[DATASET CONTENT]
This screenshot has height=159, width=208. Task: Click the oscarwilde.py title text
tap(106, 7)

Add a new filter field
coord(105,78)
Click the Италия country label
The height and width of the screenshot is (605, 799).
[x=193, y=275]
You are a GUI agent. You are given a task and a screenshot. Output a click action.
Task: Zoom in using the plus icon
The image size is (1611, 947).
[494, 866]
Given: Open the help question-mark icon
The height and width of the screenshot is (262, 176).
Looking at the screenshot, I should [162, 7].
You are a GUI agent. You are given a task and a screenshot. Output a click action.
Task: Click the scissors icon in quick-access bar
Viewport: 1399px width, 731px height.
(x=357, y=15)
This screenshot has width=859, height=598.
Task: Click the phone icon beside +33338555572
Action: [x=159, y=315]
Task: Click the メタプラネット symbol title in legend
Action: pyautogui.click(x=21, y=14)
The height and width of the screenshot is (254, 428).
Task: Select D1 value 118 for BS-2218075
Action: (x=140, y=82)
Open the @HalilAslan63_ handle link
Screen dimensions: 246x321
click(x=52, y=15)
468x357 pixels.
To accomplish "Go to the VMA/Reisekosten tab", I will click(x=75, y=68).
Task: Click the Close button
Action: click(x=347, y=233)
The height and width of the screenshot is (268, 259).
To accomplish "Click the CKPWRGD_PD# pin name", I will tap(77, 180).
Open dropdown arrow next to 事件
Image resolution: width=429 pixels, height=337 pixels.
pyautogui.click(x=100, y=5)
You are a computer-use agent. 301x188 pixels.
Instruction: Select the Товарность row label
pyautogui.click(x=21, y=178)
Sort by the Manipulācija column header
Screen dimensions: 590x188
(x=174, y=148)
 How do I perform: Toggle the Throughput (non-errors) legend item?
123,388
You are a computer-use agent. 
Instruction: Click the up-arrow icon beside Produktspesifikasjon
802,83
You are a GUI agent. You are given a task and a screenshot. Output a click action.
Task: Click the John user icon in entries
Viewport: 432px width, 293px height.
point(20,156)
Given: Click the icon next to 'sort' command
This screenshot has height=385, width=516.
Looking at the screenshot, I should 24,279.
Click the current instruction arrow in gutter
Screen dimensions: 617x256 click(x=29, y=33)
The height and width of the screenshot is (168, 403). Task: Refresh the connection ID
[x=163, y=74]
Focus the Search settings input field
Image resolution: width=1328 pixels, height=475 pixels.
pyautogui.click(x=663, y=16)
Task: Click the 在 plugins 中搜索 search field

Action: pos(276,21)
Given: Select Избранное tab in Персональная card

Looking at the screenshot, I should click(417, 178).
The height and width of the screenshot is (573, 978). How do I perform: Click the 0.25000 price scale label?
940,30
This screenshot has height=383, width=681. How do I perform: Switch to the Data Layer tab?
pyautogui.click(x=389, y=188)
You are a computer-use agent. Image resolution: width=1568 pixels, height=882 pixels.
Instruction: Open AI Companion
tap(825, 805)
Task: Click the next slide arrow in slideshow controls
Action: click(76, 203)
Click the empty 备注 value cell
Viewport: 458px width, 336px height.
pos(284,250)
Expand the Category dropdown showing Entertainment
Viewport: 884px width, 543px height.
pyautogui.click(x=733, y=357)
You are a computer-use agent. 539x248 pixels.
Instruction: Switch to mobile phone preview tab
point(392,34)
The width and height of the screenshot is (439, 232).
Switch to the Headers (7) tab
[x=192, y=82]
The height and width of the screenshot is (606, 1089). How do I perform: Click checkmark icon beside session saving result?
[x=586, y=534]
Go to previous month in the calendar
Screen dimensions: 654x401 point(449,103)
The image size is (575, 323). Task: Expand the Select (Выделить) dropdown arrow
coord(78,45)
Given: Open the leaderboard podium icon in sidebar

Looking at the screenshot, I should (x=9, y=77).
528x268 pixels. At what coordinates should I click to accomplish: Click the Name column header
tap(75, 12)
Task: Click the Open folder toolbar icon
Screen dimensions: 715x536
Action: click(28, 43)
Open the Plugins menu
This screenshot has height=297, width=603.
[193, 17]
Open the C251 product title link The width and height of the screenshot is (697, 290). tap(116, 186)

[EXERCISE PROMPT]
Each record must be duplicated exactly, with none missing.

[COMPLETED EXERCISE]
This screenshot has height=159, width=208. Task: Click the oscarwilde.py title text
tap(106, 7)

Add a new filter field
coord(105,78)
Click the Италия country label
The height and width of the screenshot is (605, 799).
[x=193, y=275]
You are a GUI agent. You are given a task and a screenshot. Output a click action.
Task: Zoom in using the plus icon
The image size is (1611, 947).
[494, 866]
Given: Open the help question-mark icon
The height and width of the screenshot is (262, 176).
Looking at the screenshot, I should [162, 7].
You are a GUI agent. You are given a task and a screenshot. Output a click action.
Task: Click the scissors icon in quick-access bar
Viewport: 1399px width, 731px height.
(x=357, y=15)
This screenshot has width=859, height=598.
Task: Click the phone icon beside +33338555572
Action: [x=159, y=315]
Task: Click the メタプラネット symbol title in legend
Action: pyautogui.click(x=21, y=14)
The height and width of the screenshot is (254, 428).
Task: Select D1 value 118 for BS-2218075
Action: (x=140, y=82)
Open the @HalilAslan63_ handle link
Screen dimensions: 246x321
click(x=52, y=15)
468x357 pixels.
To accomplish "Go to the VMA/Reisekosten tab", I will click(x=75, y=68).
Task: Click the Close button
Action: click(x=347, y=233)
The height and width of the screenshot is (268, 259).
To accomplish "Click the CKPWRGD_PD# pin name", I will tap(77, 180).
Open dropdown arrow next to 事件
Image resolution: width=429 pixels, height=337 pixels.
pyautogui.click(x=100, y=5)
You are a computer-use agent. 301x188 pixels.
Instruction: Select the Товарность row label
pyautogui.click(x=21, y=178)
Sort by the Manipulācija column header
Screen dimensions: 590x188
(x=174, y=148)
 How do I perform: Toggle the Throughput (non-errors) legend item?
123,388
You are a computer-use agent. 
Instruction: Click the up-arrow icon beside Produktspesifikasjon
802,83
You are a GUI agent. You are given a task and a screenshot. Output a click action.
Task: Click the John user icon in entries
Viewport: 432px width, 293px height.
point(20,156)
Given: Click the icon next to 'sort' command
This screenshot has height=385, width=516.
Looking at the screenshot, I should 24,279.
Click the current instruction arrow in gutter
Screen dimensions: 617x256 click(x=29, y=33)
The height and width of the screenshot is (168, 403). Task: Refresh the connection ID
[x=163, y=74]
Focus the Search settings input field
Image resolution: width=1328 pixels, height=475 pixels.
pyautogui.click(x=663, y=16)
Task: Click the 在 plugins 中搜索 search field

Action: pos(276,21)
Given: Select Избранное tab in Персональная card

Looking at the screenshot, I should click(417, 178).
The height and width of the screenshot is (573, 978). How do I perform: Click the 0.25000 price scale label?
940,30
This screenshot has height=383, width=681. How do I perform: Switch to the Data Layer tab?
pyautogui.click(x=389, y=188)
You are a computer-use agent. Image resolution: width=1568 pixels, height=882 pixels.
Instruction: Open AI Companion
tap(825, 805)
Task: Click the next slide arrow in slideshow controls
Action: click(76, 203)
Click the empty 备注 value cell
Viewport: 458px width, 336px height.
pos(284,250)
Expand the Category dropdown showing Entertainment
Viewport: 884px width, 543px height.
pyautogui.click(x=733, y=357)
You are a computer-use agent. 539x248 pixels.
Instruction: Switch to mobile phone preview tab
point(392,34)
The width and height of the screenshot is (439, 232).
Switch to the Headers (7) tab
[x=192, y=82]
The height and width of the screenshot is (606, 1089). How do I perform: Click checkmark icon beside session saving result?
[x=586, y=534]
Go to previous month in the calendar
Screen dimensions: 654x401 point(449,103)
The image size is (575, 323). Task: Expand the Select (Выделить) dropdown arrow
coord(78,45)
Given: Open the leaderboard podium icon in sidebar

Looking at the screenshot, I should (x=9, y=77).
528x268 pixels. At what coordinates should I click to accomplish: Click the Name column header
tap(75, 12)
Task: Click the Open folder toolbar icon
Screen dimensions: 715x536
Action: click(28, 43)
Open the Plugins menu
This screenshot has height=297, width=603.
[193, 17]
Open the C251 product title link The width and height of the screenshot is (697, 290). tap(116, 186)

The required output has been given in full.